A Little Random
On The Road - original manuscript (Story)
When I was in college, I worked as an software testing intern at Tandy Corp. in Fort Worth, TX, shortly before Tandy sold its computer manufacturing operations to AST. At the time, Tandy was bundling a highly modified version of Windows 3.1 on their Sensation systems, which was notable because it replaced Program Manager with a custom shell, along with a host of utility programs. My personal favorite was a diary program, which simply recorded entries for the day you typed them in. It was a bit like a weblog, without the web part, and without the concept of "posts" - just whatever you wrote that day was recorded for that day. If you closed the application and opened it again, it would just append to that day. I don't remember what happened if you were writing something at midnight... seems like I may have missed a test case.
This month, the Denver Public Library has the original manuscript for Jack Kerouac's On the Road on display (on the 5th floor, if you care to go look). That's a pretty fascinating display, at least if you enjoyed the book. The short version of the story is that Kerouac was a 100 wpm typist, which made changing sheets of paper in the typewriter quite distracting. So he taped together sheets of paper into a long scroll. That problem solved, he sat down and banged out a draft over the course of about 3 weeks - no paragraph breaks, no assumed names, just spilling out his memories of traveling America in the late 1940s. It's amazing that he committed himself to creating a manuscript this way, and amazing that he found an editor willing to put in the work necessary to turn it into a published book. I've heard this story for years and I've always wondered what Kerouac would think of computers as a creative medium. I had a friend back when I was about 19 who was an aspiring writer. His criticism of the computer was that it was too easy, that expending the effort necessary to work a typewriter encouraged him to write quality, and not crap. I wonder what he thinks about that these days.
WriteRoom/DarkRoom/JDarkRoom are attempts at stripping down a computer to that kind of editing. I didn't like that DarkRoom prompted me to save my file when I closed the application, but I was pleased that it had saved the file and silently reopened it when I opened the app again - no asking whether I wanted to recover the file, it just did it.

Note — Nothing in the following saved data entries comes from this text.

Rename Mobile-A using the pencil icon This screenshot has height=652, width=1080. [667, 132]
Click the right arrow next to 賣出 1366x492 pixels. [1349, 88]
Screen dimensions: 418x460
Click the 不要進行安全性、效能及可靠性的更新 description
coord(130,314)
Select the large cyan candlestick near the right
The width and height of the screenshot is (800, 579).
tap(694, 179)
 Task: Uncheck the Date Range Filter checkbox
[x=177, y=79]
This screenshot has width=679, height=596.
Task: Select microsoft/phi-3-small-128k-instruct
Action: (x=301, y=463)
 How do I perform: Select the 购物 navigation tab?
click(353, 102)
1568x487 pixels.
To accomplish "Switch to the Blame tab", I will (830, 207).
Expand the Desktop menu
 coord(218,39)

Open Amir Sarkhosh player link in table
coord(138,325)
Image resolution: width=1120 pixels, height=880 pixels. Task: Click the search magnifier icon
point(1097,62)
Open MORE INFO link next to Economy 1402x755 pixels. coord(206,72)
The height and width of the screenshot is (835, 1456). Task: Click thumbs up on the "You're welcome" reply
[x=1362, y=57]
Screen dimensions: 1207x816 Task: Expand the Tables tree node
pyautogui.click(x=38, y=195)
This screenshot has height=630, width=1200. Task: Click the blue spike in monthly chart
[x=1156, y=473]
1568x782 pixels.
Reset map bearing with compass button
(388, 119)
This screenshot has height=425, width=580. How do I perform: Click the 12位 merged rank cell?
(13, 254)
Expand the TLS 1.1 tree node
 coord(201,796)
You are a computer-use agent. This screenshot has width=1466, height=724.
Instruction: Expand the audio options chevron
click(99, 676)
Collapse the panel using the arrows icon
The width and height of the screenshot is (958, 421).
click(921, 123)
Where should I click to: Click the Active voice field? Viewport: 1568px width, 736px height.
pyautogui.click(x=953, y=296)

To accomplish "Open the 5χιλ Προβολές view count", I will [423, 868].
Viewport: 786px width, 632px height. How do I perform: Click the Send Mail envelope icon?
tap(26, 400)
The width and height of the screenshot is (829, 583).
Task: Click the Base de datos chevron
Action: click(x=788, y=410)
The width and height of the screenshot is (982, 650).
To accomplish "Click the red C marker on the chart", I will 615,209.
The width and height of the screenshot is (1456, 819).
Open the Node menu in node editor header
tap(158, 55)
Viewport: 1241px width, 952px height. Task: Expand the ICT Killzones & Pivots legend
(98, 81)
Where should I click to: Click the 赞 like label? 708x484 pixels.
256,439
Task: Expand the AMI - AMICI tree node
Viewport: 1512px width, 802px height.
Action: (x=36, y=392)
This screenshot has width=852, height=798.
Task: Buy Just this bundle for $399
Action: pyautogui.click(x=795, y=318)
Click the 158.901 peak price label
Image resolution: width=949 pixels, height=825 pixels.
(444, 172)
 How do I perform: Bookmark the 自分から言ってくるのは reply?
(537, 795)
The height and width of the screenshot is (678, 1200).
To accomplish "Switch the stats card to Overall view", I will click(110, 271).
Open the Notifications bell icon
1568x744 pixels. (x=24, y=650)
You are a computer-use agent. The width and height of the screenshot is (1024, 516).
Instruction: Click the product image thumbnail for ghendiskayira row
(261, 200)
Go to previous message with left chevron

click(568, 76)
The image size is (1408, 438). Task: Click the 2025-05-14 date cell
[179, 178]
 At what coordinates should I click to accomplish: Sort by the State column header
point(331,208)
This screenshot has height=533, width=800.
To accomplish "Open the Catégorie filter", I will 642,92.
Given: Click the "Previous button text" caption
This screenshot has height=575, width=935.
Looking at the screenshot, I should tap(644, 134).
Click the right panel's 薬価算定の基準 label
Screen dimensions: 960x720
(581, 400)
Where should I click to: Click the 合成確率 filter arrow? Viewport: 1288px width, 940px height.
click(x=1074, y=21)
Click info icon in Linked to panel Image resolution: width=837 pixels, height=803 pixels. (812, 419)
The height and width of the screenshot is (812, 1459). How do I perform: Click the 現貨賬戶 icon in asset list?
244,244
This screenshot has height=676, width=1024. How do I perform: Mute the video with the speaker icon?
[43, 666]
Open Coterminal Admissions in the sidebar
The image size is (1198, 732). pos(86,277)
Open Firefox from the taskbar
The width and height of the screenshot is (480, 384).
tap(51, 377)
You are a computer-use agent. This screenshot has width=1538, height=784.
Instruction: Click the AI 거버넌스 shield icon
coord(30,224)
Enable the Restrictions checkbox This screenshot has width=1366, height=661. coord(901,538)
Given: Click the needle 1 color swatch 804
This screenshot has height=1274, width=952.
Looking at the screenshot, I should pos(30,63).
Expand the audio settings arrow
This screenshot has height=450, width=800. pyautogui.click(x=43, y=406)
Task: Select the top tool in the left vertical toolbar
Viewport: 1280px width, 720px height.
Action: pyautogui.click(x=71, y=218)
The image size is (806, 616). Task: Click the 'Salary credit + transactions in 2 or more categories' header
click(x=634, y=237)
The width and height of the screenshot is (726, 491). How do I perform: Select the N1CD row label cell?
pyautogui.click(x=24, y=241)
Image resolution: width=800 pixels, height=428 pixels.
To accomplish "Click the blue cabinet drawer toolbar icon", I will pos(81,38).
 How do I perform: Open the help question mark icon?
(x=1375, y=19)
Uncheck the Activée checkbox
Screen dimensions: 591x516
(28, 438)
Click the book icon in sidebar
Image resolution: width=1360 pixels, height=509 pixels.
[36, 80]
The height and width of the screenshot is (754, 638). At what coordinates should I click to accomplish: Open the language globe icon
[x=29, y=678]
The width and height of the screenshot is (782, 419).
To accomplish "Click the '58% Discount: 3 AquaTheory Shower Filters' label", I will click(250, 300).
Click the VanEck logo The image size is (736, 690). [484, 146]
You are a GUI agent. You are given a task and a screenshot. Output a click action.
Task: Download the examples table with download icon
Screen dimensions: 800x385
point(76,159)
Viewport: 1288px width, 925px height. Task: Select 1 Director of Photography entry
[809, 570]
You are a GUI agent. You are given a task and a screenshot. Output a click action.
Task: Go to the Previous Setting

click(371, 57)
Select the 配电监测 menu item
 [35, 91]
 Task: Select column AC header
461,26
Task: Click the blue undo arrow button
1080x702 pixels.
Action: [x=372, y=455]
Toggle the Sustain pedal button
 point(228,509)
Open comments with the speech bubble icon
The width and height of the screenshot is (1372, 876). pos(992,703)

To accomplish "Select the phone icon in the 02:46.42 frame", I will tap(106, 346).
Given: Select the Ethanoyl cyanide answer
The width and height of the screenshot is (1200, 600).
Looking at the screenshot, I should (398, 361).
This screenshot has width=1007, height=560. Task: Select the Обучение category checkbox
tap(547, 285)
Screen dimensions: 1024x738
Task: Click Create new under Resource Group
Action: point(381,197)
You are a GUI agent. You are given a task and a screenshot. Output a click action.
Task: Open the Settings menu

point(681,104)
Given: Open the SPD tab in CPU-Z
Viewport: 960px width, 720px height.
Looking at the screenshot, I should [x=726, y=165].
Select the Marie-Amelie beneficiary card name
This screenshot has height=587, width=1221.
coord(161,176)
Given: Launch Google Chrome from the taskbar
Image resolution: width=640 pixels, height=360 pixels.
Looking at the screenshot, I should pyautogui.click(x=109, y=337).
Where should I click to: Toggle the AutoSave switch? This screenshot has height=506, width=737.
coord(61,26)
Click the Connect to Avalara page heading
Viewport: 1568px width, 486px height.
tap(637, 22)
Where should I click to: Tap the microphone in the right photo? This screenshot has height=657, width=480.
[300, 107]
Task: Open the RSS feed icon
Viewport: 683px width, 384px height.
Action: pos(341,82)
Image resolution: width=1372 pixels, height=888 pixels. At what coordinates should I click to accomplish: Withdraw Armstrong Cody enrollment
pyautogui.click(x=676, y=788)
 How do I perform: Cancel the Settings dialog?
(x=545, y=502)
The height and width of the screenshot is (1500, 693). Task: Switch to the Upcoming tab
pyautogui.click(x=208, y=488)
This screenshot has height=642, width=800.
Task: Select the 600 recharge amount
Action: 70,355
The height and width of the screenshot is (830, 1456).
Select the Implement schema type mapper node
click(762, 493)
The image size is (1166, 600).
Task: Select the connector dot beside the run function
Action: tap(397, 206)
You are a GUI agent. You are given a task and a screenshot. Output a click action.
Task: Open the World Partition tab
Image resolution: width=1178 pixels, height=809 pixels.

I use emacs for notetaking. Emacs is surprising in different ways. When you open a python file, or a lisp file, or an xml file, it just switches into the right editing mode. Suddenly, when parentheses and braces matter, they matter to my text editor as well. My universe of file types is pretty limited, so once I have the right modes installed, it just works. I don't use emacs for everything. Visual Studio is just more convenient for C# (especially since all my co-workers use it), and I post to the weblog using Windows Live Writer. There are weblog posting packages for emacs, but I haven't had the commitment to track down all the dependencies.
Is there a place for DarkRoom in my life? I doubt it. It's an interesting idea, it reminds me a bit of the Sensation diary program and a bit of the On the Road display at the DPL. But emacs, for all its complexity, turns out to be pretty simple in a lot of ways.